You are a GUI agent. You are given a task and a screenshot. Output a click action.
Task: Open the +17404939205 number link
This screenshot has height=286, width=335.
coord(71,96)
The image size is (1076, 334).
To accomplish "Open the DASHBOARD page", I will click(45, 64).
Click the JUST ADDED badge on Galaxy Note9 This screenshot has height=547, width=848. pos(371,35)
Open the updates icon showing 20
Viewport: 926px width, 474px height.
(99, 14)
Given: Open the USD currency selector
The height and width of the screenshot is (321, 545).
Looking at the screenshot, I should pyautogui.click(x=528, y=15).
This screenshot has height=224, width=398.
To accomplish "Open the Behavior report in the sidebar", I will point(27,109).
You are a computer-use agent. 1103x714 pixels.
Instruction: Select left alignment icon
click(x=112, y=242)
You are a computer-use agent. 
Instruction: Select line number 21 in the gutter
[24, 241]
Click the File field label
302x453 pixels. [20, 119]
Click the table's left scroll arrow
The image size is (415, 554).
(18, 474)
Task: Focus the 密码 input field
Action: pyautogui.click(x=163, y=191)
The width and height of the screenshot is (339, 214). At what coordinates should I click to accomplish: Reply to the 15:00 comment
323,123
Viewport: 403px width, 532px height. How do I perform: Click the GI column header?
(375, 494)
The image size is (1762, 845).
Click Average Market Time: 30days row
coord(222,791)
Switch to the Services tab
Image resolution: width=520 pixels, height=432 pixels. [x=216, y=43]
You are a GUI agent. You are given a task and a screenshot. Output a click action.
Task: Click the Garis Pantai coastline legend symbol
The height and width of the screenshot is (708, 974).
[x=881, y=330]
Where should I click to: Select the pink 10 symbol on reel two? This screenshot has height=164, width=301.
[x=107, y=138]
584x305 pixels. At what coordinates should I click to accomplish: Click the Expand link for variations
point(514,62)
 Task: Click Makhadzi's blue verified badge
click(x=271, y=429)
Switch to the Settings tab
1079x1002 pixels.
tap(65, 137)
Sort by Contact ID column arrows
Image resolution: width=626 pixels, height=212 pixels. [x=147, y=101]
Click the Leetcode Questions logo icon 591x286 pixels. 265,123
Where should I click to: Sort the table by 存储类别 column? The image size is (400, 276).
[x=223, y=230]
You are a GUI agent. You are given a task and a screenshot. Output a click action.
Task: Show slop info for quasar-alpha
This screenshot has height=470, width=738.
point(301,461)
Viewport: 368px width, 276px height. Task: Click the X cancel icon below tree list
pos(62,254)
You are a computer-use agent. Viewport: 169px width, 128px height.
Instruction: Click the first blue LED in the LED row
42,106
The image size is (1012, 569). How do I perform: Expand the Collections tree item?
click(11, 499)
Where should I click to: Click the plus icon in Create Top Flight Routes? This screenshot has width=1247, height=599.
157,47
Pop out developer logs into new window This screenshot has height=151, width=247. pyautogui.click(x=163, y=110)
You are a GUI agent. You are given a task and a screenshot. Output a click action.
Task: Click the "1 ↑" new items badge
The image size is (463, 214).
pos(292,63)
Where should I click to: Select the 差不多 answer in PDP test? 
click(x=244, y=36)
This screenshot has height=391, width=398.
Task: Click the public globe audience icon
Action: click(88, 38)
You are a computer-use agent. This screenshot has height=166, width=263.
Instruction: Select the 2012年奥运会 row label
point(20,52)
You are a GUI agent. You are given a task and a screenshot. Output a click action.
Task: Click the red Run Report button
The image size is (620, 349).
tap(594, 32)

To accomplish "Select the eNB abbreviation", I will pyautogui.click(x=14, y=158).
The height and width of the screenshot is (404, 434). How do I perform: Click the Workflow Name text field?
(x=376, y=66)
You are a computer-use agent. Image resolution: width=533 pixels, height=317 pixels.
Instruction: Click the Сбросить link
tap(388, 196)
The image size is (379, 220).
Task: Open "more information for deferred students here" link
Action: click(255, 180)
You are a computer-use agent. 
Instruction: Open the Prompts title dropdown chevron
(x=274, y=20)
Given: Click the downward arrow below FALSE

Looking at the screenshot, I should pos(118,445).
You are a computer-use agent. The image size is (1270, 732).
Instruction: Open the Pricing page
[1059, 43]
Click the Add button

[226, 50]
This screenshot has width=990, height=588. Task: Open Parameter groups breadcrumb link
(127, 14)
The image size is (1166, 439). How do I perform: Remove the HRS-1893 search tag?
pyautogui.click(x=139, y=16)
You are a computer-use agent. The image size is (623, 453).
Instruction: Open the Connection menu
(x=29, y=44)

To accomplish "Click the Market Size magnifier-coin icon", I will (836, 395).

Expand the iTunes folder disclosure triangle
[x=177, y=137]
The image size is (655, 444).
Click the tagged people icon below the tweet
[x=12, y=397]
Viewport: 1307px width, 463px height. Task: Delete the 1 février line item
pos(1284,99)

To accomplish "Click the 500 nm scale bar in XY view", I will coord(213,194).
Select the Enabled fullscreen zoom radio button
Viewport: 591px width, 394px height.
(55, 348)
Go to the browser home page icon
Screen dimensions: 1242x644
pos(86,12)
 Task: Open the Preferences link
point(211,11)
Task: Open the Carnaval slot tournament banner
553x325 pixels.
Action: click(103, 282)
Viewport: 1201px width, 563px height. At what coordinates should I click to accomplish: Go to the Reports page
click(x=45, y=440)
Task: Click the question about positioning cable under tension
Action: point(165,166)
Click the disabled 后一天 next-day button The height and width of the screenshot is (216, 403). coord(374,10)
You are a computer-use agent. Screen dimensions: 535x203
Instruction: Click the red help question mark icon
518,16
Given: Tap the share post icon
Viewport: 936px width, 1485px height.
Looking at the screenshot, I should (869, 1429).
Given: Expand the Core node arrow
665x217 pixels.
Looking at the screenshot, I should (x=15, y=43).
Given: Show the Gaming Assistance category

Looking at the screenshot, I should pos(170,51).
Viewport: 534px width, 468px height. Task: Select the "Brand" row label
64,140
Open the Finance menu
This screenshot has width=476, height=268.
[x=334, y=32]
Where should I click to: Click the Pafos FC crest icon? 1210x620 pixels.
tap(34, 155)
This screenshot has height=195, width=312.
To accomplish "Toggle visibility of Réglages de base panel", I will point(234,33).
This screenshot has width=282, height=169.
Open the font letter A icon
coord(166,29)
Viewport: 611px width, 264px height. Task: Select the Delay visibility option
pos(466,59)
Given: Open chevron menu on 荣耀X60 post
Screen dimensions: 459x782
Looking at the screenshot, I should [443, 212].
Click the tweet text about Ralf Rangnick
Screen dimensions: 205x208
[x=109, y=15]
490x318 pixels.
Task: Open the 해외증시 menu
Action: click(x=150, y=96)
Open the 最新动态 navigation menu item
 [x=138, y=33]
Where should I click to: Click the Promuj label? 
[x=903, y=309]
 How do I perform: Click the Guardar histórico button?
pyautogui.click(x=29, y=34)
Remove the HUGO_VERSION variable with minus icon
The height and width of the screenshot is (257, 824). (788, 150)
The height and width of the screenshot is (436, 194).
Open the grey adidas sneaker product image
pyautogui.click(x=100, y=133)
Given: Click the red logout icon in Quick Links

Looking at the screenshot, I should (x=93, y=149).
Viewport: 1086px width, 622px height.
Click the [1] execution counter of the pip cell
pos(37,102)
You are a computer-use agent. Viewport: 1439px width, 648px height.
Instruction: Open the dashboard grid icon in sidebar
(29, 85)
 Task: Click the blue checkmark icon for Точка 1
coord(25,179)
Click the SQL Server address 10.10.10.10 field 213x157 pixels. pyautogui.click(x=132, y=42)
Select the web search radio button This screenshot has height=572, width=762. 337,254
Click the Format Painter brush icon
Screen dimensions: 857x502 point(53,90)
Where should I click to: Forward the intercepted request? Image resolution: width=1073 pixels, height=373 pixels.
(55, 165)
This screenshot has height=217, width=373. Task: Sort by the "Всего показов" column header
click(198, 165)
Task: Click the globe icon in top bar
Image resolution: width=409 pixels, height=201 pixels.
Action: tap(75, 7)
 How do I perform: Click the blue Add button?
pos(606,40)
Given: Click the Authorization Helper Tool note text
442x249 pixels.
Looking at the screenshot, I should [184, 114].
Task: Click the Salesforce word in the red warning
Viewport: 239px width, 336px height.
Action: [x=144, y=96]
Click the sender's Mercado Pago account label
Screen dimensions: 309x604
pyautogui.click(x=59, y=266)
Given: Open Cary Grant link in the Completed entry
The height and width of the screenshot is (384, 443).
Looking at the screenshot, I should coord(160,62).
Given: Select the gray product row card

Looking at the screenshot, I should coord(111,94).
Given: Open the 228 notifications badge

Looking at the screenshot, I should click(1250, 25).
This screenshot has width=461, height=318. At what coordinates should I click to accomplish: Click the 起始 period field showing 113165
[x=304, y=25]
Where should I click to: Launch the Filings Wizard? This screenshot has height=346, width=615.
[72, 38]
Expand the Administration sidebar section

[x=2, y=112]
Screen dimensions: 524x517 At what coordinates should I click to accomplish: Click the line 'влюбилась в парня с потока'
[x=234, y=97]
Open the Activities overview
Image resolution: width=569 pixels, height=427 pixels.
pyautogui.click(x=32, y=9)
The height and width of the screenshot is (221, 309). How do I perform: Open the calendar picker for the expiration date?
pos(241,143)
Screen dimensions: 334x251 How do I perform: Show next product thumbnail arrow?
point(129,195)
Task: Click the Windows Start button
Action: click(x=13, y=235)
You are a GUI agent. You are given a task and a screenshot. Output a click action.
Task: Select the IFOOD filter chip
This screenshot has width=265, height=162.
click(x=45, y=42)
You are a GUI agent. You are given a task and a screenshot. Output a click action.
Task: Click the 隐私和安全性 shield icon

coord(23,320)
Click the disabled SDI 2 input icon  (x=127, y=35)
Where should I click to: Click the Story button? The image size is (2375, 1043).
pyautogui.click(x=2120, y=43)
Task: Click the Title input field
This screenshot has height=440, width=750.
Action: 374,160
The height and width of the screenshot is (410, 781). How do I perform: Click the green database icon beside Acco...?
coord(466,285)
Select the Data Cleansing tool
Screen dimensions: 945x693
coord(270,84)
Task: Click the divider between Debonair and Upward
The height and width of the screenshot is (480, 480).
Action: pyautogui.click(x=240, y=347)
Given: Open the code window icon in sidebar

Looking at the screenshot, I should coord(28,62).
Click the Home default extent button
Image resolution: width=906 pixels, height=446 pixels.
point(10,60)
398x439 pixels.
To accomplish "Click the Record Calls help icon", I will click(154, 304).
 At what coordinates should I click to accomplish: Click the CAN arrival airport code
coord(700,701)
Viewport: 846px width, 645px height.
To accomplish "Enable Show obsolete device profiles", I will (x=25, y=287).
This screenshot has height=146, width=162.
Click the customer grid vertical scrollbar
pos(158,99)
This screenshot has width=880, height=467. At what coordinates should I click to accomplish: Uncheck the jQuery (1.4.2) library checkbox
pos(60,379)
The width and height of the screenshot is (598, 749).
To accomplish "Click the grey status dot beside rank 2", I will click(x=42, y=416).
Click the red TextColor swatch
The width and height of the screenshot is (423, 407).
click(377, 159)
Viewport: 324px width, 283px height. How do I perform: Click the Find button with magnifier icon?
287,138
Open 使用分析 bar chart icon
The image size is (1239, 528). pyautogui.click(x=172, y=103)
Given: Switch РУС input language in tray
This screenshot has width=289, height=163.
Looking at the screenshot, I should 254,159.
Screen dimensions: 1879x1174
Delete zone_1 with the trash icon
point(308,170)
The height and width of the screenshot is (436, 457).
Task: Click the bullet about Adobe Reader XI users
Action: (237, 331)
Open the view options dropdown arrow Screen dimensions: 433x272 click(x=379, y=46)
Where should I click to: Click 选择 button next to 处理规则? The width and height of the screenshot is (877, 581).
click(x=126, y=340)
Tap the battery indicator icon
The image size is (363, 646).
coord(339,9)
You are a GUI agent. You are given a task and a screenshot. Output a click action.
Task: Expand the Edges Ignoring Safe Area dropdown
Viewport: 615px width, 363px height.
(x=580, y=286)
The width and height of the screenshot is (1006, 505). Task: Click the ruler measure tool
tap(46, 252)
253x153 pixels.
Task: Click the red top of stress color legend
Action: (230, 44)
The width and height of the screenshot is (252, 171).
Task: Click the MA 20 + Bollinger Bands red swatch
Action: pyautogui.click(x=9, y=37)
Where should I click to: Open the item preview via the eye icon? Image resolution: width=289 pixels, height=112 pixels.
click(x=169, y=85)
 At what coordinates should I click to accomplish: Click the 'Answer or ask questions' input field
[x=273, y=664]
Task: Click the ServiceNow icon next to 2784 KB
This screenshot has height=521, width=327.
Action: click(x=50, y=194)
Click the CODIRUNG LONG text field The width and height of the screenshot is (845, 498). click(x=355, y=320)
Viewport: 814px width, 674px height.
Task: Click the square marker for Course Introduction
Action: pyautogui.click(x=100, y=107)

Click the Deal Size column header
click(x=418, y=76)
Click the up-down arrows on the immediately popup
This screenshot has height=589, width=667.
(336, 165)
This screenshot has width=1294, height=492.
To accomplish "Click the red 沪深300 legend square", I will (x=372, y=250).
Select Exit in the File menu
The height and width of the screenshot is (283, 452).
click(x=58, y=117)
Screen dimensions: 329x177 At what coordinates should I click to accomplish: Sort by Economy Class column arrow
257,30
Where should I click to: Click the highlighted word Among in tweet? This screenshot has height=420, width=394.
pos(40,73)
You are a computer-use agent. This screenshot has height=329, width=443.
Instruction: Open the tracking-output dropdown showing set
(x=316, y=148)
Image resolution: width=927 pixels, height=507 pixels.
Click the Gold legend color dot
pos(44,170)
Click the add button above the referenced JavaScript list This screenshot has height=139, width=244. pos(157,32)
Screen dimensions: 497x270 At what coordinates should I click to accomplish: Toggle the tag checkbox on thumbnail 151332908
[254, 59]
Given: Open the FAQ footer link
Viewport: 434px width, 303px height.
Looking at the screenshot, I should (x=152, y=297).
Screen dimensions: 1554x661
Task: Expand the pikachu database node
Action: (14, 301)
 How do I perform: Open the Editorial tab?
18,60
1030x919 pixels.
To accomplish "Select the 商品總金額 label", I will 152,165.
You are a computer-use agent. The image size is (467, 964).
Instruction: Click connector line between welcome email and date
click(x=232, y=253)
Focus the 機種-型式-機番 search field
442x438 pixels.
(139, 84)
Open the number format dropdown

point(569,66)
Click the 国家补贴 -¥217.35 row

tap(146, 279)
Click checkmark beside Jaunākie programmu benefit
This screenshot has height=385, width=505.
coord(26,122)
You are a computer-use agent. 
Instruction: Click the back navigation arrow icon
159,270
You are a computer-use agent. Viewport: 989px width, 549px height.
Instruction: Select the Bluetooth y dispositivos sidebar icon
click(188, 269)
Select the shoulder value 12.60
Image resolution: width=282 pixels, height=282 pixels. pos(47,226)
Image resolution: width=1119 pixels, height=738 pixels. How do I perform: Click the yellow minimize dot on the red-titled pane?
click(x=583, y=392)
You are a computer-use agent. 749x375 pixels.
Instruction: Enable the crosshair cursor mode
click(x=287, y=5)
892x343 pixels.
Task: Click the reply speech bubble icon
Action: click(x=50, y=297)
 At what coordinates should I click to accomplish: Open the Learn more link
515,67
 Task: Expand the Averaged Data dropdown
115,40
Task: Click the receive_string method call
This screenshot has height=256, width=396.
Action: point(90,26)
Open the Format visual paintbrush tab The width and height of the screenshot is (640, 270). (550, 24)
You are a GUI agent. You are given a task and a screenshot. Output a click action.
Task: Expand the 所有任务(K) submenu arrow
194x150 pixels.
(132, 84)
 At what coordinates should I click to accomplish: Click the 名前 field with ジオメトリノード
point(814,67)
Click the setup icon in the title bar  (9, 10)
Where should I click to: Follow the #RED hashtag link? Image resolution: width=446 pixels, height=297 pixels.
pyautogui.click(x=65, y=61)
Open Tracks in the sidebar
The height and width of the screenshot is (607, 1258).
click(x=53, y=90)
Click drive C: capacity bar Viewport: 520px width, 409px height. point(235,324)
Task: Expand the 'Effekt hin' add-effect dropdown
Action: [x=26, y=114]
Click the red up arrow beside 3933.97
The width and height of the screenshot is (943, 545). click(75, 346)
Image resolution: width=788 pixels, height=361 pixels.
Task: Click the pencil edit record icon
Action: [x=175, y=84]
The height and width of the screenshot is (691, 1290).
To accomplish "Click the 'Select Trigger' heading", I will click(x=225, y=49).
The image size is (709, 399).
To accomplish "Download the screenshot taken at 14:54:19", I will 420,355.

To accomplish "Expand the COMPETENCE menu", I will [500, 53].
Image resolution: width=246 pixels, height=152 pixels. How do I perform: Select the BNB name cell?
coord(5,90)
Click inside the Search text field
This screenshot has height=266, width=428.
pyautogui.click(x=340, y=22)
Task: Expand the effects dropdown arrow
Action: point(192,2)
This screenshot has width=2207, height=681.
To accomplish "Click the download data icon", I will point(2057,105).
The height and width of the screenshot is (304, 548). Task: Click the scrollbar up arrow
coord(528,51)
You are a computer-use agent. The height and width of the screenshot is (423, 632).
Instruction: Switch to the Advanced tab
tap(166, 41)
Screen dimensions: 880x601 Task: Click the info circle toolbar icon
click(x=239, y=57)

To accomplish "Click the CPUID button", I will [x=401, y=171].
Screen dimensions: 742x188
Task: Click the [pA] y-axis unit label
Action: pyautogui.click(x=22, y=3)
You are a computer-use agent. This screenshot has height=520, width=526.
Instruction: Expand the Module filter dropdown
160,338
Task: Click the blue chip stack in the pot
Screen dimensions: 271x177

▬▬▬▬▬▬▬▬▬▬

Working through the data above, find every line holding "post" and copy it.

Given: Tap the share post icon
Given: Open chevron menu on 荣耀X60 post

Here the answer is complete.